许攸眼中精光一闪,立刻接口道:“大将军明鉴!攸在河北时,与此二人确有些往来。张燕剽悍,然处境日蹙;臧霸狡猾,最善审时度势。”他语气中带着一丝不易察觉的兴奋,显然意识到这是一个重新展现价值的机会。
郭图也紧随其后,补充道:“图亦知此二人根底。张燕部众混杂,并非铁板一块。臧霸麾下孙观、吴敦诸将,亦非全然与其一心。”
“好。”吕布点头,对他们的反应很满意,“既然如此,便有劳二位先生走一趟。”
他看向许攸:“子远,你携我手书,前往太行,见那张燕。告诉他,负隅顽抗,唯有山穷水尽,身死族灭。若肯率众来降,我保他性命无忧,其麾下头目,亦可量才录用。普通部众,愿归田者,分给土地;愿从军者,经筛选可编入行伍。若执迷不悟……”吕布语气转冷,“告诉他,并州张绣、幽州赵云,不介意再练一次山地攻坚。”
许攸精神一振,拱手道:“攸必不辱命!定让那张燕知晓大将军天威与仁德!”
吕布又看向郭图:“公则,你去琅琊见臧霸。不必急于让他表态归附,只需让他明白当前局势。曹操已是我麾下青州牧,他臧霸继续盘踞徐州一隅,意义何在?是等着我大军南下时,玉石俱焚,还是及早寻一条更稳妥的出路?告诉他,只要他安分守己,不与我为敌,过往一切,我可既往不咎。未来若有意为我效力,自有其位置。”

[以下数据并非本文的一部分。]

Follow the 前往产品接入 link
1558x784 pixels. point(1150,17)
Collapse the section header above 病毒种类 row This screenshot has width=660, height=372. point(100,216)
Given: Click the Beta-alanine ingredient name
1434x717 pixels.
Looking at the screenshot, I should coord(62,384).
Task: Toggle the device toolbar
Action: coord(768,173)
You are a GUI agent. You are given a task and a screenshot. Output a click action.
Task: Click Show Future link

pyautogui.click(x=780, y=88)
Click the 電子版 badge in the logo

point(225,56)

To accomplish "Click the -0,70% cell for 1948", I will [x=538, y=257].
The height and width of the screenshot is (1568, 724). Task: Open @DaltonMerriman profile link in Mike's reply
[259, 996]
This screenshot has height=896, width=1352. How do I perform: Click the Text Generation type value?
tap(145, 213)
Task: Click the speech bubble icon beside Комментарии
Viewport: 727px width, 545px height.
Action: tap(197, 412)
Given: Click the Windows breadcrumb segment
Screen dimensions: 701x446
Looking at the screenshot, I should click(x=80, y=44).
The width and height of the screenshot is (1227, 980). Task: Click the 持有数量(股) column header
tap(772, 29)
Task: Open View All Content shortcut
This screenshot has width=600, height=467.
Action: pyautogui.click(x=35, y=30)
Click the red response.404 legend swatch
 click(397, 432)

郭图沉稳应道:“图明白。必以利害说之,使其不敢妄动,为我大军日后行动,扫清侧翼障碍。”
“很好。”吕布脸上露出一丝极淡的笑意,“具体如何行事,二位先生皆是智谋之士,自行斟酌。所需财物、人手,可去找李肃调配。我只等你们的好消息。”
“谨遵大将军令!”许攸和郭图齐声应道,躬身退出了书房。
书房内再次安静下来。贾诩这才缓缓开口:“许攸性贪而狂,郭图智狭而谄,然用于此事,正得其宜。彼等熟知旧情,又急于立功,必竭尽全力。”
吕布走回窗边,看着庭院中摇曳的棠梨花枝,淡淡道:“人尽其才,物尽其用。张燕、臧霸若识时务,可省我不少力气。若是不识……”他没有再说下去,只是目光投向远方,那片巍峨连绵的太行山影,在春日的晴空下,轮廓清晰,却莫名带着一股肃杀之气。
宛城的棋局,已然落子。而太行山与泰山之间的暗流,即将因这两位特殊使者的到来,掀起新的波澜。